§ Exercise requirements
Report every line below that carries the word "window".

*-*-*

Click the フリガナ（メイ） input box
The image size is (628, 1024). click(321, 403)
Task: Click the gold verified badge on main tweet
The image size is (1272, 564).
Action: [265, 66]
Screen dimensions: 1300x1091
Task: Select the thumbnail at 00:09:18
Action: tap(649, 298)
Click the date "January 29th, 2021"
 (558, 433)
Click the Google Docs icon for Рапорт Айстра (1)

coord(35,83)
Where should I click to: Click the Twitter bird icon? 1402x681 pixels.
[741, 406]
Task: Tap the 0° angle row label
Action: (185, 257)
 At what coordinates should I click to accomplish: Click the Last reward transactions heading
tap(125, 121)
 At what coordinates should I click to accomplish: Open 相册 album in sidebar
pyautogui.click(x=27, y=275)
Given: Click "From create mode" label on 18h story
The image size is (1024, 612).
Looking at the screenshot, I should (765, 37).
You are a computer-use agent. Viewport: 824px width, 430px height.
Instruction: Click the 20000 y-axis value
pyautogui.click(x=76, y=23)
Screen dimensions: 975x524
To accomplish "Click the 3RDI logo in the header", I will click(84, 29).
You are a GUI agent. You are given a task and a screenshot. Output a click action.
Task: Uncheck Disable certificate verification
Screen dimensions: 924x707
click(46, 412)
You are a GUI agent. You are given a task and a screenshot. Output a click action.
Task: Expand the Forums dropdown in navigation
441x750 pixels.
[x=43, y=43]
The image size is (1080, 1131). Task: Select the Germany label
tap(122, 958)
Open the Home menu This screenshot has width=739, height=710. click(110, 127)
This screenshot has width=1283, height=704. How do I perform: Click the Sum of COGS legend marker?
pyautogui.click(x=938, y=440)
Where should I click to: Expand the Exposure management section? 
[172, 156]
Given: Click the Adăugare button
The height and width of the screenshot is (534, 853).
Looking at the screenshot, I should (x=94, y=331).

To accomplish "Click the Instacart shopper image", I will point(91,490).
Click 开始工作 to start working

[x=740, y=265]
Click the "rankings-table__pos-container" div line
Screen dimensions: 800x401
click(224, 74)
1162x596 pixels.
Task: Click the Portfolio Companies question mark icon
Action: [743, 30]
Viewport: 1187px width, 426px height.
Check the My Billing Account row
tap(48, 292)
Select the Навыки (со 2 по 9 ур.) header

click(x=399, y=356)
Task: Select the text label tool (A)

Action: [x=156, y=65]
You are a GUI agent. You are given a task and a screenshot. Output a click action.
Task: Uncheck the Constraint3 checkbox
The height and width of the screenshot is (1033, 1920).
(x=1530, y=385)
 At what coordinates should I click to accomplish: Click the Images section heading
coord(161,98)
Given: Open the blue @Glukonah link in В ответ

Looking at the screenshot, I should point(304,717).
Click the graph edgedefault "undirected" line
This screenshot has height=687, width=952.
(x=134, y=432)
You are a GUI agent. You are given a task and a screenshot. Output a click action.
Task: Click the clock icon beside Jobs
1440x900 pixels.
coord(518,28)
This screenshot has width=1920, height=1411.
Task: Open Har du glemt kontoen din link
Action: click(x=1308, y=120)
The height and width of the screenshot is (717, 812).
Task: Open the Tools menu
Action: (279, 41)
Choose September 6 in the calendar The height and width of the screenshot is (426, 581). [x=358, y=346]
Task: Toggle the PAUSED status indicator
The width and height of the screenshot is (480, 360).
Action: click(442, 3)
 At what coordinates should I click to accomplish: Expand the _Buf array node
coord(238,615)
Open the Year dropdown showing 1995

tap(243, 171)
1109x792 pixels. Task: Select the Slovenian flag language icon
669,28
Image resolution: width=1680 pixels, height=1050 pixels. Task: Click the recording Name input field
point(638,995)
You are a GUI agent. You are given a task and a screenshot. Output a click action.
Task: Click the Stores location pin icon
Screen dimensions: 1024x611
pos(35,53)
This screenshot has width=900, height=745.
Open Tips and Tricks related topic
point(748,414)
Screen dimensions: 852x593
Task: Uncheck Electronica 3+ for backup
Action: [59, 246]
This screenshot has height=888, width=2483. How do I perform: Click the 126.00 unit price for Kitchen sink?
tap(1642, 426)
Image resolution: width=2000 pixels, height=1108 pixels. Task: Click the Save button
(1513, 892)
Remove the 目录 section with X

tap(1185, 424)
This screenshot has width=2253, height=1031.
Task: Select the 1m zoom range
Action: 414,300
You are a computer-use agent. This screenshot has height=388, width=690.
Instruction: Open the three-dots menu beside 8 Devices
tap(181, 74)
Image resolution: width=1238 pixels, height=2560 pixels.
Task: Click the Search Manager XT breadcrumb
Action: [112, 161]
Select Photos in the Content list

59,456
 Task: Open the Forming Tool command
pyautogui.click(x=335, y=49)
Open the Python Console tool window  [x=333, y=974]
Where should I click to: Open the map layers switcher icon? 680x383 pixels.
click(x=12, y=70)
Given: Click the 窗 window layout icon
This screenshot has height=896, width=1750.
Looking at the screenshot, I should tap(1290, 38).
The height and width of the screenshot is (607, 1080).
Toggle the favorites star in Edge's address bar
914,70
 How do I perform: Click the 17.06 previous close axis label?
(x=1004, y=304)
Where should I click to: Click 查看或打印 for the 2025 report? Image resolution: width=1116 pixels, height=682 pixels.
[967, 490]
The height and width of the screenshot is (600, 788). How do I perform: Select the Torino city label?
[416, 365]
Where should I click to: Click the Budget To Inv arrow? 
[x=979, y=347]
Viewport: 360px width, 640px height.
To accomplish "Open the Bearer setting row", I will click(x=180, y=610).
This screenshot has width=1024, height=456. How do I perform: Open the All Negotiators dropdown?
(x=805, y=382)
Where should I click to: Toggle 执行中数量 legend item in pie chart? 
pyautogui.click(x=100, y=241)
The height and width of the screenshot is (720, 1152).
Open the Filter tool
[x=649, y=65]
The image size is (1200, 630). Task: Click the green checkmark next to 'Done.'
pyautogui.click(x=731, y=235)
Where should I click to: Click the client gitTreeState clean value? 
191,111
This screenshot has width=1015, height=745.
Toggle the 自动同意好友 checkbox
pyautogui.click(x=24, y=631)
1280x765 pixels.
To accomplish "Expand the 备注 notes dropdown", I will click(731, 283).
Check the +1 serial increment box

*-*-*

§ Finished task
Open the Python Console tool window  [x=333, y=974]
Given: Click the 窗 window layout icon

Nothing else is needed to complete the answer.